* **INFORMATION**:
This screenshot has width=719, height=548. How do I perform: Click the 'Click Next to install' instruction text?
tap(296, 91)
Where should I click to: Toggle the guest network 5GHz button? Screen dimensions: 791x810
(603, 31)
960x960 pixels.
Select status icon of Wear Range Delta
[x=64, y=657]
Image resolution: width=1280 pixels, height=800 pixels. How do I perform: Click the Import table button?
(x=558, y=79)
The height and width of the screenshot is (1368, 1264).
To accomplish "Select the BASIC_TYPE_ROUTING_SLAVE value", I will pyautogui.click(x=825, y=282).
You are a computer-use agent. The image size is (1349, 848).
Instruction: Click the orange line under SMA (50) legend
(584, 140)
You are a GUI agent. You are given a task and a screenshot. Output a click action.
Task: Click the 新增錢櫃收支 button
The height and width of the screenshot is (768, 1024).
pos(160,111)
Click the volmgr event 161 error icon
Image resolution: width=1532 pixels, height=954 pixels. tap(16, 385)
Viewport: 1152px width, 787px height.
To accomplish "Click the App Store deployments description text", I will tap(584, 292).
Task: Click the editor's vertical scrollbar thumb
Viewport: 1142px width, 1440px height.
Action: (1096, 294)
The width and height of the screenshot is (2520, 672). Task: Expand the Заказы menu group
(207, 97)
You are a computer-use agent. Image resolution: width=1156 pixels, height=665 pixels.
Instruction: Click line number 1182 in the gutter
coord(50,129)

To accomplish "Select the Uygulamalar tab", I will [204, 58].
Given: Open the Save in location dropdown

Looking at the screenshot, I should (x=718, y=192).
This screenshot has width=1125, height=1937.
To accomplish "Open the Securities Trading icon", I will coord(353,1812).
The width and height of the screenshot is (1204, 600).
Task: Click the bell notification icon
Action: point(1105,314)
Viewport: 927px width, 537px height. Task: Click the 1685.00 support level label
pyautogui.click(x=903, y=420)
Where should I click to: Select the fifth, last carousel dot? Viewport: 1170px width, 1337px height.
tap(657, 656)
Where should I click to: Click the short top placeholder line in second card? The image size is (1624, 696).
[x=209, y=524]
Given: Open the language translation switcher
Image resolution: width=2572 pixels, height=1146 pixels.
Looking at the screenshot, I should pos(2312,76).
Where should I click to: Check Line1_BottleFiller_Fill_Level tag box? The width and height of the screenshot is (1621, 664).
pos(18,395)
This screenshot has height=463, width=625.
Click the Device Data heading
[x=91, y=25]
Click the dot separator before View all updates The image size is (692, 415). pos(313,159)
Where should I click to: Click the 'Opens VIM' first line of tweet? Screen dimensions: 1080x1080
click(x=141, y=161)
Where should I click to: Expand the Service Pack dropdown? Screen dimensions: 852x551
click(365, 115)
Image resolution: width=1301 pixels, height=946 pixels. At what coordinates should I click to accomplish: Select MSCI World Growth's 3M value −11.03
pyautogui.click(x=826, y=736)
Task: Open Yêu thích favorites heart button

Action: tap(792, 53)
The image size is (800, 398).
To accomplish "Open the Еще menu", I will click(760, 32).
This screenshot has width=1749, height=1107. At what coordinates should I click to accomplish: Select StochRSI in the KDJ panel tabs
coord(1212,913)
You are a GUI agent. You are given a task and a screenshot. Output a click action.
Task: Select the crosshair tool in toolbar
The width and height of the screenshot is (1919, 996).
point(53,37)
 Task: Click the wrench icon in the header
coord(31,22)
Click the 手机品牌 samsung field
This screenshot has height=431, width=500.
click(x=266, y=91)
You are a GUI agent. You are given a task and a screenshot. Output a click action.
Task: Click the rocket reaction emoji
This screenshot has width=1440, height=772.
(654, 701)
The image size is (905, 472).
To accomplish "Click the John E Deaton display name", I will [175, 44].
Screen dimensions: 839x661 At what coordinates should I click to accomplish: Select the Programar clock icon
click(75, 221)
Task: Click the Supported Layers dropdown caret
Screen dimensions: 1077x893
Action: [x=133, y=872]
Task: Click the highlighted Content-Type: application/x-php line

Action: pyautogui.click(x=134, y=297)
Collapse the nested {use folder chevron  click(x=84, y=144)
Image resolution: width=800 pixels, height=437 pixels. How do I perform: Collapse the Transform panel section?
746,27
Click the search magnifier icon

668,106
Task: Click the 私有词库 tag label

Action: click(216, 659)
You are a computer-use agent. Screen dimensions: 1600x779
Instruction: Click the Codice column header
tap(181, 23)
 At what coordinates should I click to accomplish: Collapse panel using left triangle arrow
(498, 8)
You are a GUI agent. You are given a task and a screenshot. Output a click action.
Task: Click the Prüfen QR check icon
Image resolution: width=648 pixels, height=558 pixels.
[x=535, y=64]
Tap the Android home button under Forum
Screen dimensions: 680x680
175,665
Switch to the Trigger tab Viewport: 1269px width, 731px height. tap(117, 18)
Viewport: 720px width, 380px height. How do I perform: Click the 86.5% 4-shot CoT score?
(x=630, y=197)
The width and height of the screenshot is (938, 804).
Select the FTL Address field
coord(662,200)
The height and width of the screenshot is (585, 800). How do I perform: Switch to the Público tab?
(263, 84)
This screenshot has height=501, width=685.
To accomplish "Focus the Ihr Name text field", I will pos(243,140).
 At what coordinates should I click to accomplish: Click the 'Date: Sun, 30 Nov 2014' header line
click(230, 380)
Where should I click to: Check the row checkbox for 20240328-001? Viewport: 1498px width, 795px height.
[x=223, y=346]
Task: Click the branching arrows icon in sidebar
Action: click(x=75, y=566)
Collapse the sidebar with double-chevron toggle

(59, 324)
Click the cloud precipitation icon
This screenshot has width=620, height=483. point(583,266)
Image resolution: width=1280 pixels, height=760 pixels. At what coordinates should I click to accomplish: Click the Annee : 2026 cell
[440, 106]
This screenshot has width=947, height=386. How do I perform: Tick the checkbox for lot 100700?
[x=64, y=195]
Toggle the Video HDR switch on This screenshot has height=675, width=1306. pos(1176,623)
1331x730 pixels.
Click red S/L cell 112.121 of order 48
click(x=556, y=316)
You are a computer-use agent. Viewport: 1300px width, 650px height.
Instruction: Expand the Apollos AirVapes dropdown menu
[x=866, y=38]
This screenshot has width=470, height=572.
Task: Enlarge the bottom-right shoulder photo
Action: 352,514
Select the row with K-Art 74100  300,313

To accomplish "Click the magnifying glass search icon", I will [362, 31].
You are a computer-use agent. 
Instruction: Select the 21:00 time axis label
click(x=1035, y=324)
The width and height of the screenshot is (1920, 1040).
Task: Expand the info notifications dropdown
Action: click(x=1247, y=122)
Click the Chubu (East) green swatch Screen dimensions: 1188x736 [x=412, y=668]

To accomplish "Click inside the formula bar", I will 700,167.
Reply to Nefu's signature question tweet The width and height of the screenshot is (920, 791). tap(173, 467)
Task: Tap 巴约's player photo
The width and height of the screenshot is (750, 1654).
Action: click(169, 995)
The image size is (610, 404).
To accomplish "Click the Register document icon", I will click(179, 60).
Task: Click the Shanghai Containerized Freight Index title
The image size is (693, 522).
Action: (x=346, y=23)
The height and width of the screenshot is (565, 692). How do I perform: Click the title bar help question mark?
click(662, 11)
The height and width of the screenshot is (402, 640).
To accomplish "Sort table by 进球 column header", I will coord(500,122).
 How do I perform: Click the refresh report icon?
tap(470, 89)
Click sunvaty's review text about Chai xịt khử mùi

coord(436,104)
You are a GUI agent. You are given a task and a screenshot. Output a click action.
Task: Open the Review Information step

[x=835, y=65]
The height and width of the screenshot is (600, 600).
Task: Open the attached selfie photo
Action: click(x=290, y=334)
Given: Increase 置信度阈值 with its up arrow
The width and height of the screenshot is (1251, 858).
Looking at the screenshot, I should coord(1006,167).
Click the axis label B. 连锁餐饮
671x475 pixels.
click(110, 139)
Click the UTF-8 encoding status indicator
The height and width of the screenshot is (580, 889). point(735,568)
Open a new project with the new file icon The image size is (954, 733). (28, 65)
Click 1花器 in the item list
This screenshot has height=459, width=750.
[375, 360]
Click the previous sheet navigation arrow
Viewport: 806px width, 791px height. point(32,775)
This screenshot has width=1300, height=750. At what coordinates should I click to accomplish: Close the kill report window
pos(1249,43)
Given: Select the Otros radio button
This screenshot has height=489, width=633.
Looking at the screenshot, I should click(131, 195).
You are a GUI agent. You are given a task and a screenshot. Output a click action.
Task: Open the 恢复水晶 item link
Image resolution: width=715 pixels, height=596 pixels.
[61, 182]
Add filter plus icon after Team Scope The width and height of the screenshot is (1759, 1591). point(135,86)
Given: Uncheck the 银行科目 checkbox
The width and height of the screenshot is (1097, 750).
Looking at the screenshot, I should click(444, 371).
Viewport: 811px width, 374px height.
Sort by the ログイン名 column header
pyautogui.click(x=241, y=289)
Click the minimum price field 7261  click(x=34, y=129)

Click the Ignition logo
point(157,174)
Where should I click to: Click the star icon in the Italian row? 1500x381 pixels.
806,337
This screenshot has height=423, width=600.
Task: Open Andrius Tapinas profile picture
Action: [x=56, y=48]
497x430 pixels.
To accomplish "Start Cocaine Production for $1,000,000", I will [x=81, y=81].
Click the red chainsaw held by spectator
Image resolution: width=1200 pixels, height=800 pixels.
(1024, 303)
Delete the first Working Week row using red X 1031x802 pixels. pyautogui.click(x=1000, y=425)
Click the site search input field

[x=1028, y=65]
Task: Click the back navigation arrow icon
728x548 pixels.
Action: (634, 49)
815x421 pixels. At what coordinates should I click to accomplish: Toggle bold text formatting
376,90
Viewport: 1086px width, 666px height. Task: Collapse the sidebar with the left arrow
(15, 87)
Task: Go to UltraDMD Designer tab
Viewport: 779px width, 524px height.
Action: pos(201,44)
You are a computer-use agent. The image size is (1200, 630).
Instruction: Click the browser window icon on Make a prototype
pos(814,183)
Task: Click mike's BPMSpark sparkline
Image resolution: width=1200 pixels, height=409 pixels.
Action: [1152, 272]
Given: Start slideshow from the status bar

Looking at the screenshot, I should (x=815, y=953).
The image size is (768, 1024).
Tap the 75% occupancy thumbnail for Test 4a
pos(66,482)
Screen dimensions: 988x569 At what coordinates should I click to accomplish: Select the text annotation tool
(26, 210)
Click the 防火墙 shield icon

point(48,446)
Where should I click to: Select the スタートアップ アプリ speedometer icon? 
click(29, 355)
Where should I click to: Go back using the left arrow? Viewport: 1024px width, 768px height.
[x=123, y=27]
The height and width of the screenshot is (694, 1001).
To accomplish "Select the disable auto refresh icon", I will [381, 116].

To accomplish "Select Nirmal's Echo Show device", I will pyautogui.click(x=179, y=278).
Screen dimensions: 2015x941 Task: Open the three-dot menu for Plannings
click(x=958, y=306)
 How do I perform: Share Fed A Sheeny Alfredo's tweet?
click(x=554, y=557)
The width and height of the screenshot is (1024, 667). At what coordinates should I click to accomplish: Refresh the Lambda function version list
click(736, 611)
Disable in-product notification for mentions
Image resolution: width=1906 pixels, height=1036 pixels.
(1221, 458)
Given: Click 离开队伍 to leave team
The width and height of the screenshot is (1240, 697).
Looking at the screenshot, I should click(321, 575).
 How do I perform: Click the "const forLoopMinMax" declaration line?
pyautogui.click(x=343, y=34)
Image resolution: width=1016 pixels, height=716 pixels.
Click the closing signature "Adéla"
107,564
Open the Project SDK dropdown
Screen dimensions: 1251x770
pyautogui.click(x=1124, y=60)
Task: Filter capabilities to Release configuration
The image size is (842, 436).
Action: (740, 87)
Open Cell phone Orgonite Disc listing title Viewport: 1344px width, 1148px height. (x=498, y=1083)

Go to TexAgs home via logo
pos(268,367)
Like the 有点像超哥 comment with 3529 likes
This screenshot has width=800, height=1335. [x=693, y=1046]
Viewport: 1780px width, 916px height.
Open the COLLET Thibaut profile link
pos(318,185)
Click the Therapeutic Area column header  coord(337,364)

* **YOUR ASSIGNMENT**: Of the lines above, count those containing the word "item", and give the number by itself.

* **ANSWER**: 2